══ Information shown ══

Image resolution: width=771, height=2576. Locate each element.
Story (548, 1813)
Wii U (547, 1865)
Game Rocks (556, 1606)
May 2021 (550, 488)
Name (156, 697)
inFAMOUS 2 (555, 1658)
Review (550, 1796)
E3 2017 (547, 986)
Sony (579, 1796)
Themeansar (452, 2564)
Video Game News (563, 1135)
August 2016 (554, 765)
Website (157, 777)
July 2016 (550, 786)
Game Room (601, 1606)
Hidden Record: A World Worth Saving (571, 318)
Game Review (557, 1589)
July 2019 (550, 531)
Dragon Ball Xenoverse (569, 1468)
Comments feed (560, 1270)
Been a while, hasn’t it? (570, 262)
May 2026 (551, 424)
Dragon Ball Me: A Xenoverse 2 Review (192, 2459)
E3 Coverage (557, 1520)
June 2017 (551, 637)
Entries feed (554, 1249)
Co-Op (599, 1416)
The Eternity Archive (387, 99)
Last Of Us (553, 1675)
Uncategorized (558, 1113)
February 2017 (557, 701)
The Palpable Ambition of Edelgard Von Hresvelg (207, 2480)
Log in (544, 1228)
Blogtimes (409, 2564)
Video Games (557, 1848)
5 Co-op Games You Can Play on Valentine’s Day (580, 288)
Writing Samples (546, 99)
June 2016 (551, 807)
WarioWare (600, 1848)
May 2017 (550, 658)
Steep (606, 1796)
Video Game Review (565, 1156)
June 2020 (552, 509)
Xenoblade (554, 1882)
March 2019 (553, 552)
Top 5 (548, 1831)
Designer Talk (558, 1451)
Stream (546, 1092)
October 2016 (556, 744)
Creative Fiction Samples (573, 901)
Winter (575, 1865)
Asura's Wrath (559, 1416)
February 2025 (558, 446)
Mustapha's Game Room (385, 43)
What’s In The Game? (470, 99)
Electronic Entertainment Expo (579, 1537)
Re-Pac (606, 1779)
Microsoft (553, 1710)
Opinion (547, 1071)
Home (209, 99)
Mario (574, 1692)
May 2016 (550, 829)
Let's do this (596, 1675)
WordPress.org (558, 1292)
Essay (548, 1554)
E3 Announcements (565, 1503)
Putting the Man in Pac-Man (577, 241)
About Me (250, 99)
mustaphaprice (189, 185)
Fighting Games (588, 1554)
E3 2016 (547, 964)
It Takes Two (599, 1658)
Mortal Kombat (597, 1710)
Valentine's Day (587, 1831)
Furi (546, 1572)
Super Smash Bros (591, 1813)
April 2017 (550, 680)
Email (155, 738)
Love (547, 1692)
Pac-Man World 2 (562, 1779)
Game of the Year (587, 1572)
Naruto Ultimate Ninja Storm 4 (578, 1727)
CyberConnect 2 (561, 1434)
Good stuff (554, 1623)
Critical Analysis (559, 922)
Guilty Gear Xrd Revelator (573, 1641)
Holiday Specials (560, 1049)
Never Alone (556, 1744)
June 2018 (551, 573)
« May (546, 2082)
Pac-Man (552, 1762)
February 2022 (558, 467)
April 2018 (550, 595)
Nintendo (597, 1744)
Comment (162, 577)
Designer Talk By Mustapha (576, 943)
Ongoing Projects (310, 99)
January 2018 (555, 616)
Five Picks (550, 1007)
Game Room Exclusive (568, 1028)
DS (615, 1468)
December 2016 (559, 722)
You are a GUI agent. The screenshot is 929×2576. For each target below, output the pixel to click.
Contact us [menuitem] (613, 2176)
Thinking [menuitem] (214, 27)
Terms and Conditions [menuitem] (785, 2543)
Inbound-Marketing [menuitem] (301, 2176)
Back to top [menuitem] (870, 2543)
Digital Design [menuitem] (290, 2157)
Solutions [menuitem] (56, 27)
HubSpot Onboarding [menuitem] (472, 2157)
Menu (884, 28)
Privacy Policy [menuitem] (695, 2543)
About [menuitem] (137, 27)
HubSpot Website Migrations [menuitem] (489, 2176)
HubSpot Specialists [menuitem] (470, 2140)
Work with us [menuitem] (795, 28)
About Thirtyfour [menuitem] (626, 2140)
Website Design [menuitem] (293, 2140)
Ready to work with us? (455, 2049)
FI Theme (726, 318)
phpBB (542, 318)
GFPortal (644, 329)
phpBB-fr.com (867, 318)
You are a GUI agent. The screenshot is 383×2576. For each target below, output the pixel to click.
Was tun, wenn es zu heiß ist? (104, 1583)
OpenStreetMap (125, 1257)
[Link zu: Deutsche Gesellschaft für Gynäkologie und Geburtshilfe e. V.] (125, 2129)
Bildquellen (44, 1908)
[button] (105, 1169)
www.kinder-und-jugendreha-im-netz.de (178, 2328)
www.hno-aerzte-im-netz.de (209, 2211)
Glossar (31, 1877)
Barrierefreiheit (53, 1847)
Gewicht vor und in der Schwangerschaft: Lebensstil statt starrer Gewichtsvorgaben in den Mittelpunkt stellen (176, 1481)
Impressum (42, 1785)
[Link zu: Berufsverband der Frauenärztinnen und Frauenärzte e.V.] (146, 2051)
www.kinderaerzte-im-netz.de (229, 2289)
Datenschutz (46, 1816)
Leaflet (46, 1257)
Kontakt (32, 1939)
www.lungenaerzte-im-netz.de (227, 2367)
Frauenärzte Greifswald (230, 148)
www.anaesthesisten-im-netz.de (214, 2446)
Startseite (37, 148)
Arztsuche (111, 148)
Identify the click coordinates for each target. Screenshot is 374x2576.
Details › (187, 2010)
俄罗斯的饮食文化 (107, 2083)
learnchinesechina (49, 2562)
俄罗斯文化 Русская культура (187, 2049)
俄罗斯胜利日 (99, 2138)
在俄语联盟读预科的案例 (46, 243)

═══

Exercise brief: From the data above, work out how many lines hold "target". Answer with the number alone.

Answer to this problem: 3